“咸蛋黄解不了的题,总有人会找个理解。”
我一贯不爱吃咸鸭蛋,理由只两个字:太咸。
“这和着稀饭吃不刚好啊。”
那就更糟糕了,稀饭我也不爱吃。
所以说起来,我对咸蛋顽固的不喜欢,其实是从那碗寡淡的白粥开端的。
口味虽能谐和,但要说两样都不顺眼的东西摆在面前,怎样还能生出朵花来呢。
后来某一年,芋泥忽然就火了,咸蛋黄和芋头,一时刻成了最受捧的一个组合。我尝过,确实是好吃。但是,芋头在我心里,都住多少年了啊。它火不火,和我一点联系也没有。我仍是不爱吃咸鸭蛋,却没那么厌烦了。

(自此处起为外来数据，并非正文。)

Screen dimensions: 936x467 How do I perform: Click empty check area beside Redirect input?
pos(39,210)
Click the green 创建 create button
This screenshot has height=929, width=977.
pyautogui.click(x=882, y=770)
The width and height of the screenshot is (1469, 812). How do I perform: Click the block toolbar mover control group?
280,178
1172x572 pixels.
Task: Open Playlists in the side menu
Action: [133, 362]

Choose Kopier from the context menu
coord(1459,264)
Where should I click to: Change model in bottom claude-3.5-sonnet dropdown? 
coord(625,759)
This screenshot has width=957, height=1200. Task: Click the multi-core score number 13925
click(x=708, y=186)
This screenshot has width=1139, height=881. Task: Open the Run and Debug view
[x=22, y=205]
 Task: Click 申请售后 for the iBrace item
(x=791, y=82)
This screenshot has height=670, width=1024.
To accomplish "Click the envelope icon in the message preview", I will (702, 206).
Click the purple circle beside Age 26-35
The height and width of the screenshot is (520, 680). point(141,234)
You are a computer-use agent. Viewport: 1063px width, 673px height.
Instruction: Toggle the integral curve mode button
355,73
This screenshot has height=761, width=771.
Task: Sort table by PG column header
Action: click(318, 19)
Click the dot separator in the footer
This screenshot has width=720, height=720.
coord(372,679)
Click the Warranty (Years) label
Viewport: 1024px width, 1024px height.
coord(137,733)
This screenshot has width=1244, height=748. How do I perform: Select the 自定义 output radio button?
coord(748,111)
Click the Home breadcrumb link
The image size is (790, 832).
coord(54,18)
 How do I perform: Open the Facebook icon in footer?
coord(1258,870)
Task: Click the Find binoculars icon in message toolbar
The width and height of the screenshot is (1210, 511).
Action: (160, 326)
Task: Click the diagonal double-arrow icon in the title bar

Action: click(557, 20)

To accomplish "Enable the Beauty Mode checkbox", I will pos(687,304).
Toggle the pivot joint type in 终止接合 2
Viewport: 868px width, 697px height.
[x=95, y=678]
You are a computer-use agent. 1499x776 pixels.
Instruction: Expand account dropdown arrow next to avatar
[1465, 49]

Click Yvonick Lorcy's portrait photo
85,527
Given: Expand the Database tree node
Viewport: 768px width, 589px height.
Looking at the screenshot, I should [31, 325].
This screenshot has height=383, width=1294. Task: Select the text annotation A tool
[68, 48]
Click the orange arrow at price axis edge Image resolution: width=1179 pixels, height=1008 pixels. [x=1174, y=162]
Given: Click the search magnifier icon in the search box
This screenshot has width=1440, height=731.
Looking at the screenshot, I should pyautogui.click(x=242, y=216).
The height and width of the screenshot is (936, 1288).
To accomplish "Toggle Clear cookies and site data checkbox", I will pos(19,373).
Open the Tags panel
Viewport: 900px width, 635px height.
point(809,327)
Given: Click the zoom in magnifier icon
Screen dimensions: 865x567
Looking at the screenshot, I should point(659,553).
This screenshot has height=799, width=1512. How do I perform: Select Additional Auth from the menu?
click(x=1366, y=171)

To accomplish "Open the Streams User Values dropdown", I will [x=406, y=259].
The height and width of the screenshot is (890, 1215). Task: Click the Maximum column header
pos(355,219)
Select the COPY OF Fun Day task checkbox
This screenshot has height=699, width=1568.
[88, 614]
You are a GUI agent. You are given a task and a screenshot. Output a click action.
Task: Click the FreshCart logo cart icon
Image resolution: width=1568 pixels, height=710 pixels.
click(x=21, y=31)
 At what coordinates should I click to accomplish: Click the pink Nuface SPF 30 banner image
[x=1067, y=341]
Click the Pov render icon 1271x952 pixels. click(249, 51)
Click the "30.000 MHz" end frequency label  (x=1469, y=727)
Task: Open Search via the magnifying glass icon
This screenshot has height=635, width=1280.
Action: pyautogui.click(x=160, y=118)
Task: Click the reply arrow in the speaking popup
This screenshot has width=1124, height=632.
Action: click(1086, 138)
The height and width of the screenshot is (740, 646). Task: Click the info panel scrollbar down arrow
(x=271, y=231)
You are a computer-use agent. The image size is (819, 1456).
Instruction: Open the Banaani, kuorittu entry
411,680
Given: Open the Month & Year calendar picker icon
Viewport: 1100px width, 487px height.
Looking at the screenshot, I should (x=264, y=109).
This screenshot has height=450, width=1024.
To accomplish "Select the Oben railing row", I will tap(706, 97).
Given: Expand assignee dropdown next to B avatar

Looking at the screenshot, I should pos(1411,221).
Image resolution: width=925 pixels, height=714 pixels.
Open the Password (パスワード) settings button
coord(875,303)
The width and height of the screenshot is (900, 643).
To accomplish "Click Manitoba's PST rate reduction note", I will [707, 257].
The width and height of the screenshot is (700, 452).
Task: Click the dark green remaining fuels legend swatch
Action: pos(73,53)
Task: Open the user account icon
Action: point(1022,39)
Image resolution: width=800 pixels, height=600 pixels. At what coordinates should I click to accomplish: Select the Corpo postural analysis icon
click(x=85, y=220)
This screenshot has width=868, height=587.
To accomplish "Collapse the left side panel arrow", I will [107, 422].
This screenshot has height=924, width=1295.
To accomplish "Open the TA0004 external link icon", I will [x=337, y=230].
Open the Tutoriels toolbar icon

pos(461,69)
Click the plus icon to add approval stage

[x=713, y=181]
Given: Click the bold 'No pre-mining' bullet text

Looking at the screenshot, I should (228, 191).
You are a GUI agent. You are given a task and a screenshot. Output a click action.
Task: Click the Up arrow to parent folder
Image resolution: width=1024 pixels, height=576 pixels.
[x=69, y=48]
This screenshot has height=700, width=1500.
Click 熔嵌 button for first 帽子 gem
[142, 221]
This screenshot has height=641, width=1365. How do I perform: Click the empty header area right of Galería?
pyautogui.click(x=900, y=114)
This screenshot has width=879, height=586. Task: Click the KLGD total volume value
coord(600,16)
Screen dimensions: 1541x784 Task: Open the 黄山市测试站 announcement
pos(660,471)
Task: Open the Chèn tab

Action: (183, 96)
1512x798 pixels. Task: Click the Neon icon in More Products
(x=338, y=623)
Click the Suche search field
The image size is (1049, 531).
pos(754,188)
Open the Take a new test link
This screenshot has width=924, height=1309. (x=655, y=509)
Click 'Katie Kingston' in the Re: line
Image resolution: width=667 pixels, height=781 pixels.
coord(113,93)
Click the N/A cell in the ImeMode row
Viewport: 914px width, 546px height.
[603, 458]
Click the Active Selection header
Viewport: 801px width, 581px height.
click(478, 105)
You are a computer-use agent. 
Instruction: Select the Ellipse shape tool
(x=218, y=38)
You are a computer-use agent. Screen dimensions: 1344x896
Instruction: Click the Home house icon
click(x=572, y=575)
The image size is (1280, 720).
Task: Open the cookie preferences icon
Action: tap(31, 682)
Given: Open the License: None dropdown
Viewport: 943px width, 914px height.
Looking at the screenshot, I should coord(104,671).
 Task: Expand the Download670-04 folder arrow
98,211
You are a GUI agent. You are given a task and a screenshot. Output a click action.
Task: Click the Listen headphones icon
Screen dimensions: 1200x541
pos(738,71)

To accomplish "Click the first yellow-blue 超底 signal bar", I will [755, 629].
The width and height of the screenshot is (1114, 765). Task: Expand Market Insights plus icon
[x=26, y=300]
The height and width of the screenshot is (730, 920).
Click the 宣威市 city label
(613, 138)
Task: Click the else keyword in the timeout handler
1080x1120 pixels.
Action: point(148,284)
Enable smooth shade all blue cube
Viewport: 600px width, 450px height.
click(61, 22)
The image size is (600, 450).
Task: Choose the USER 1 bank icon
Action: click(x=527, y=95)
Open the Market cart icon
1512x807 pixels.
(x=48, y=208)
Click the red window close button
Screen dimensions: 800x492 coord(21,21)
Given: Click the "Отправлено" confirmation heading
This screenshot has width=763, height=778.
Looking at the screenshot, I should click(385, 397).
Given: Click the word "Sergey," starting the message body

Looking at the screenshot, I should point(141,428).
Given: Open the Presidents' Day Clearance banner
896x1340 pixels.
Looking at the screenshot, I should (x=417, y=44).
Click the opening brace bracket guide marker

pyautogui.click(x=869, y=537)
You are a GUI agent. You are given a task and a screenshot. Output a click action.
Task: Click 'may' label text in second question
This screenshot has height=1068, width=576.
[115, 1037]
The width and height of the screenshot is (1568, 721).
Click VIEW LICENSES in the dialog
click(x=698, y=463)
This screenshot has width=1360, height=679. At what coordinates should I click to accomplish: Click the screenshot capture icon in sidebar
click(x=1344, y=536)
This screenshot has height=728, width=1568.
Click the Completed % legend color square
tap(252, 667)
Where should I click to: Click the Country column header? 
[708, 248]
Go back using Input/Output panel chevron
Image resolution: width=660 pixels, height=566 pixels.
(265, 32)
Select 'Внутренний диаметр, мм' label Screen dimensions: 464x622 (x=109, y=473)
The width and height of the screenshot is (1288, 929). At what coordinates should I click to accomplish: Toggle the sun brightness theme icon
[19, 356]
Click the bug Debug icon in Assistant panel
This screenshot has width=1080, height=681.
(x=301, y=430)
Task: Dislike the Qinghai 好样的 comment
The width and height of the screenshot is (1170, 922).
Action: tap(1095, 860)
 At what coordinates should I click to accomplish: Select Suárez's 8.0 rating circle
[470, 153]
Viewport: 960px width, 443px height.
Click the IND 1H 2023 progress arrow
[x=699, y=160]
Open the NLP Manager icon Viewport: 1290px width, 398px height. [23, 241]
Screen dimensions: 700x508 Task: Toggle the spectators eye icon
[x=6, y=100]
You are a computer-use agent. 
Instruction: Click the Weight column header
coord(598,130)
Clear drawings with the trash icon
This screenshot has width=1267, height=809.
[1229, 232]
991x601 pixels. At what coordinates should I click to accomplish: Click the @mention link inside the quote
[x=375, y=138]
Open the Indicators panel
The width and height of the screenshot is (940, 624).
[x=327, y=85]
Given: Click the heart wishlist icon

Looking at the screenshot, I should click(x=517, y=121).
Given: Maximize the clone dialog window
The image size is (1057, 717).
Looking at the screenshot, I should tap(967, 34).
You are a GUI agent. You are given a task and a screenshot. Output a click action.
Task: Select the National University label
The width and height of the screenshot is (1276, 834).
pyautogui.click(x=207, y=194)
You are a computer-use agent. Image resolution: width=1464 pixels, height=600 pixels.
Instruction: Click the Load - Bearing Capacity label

再一年,我在成都吃上了咸蛋黄豆腐,比起滋味,那个机遇更让人上头。一抹活动的金黄,落在一桌猩红的辣椒边,种下了深入的牵挂。现在这家苍蝇馆子里,没有太师椅,长酒席和华灯初上的灯笼迭起,我要过一碗咸蛋黄豆腐饭,手里捧着相机,肚子在桌边轻声反对。厚厚的一层盖浇,勺子在空气中胡乱地划圈,到最后只剩一个底儿的白米饭,干干净净地躺在碗中心。一眼晃去,匙子也是免洗。
我曾经觉得答案不在我身上,现在仍无法争辩反驳,但有些东西已岌岌可危,那是现实。
“心里有许多念想是好也不是,能放一个就放,能圆一个就圆。”
上一年初春的时分听朋友说起要去武汉,一时鼓起的结业游览。春末,我从大连返杭,去见另一个朋友,约在了这家有几分汉水风味的小馆子,顺路吃上了三鲜豆皮。大概是做完的时刻有些长了,糯米有点硬,和嗓子多了些小冲突。笋丁、肉末、香菇,这些小家伙一次次地探出面来。我见过正儿八经的的夸奖,天然理解眼前的不能与几百公里之外的相媲美。可或许是对糯米与生俱来的偏心,我想着武汉,它在我心里走走停停,但一向没有要坐下的意思。
“柴柴的肉,梦里也不香。”
小店的烟火气重,大个头的卤鸡腿就摆在取餐窗口前,赶趟的,阿姨抄起鸡骨头,塞进口袋里一合,那香味便跟着你走了。而咱们这些安稳坐下吃的,正瞧见它霸占了一整个盘子,底下是一滩浅浅的烧汁,鸡肉松松垮垮地挂在骨头上,哪有什么骨肉分离的哀愁。所以,明面上的共享,成了一场不约而同的速度比拼。
有很多故事在这儿,像梦一场,有时分,我乃至觉得,如果然醒不来了,倒也没什么。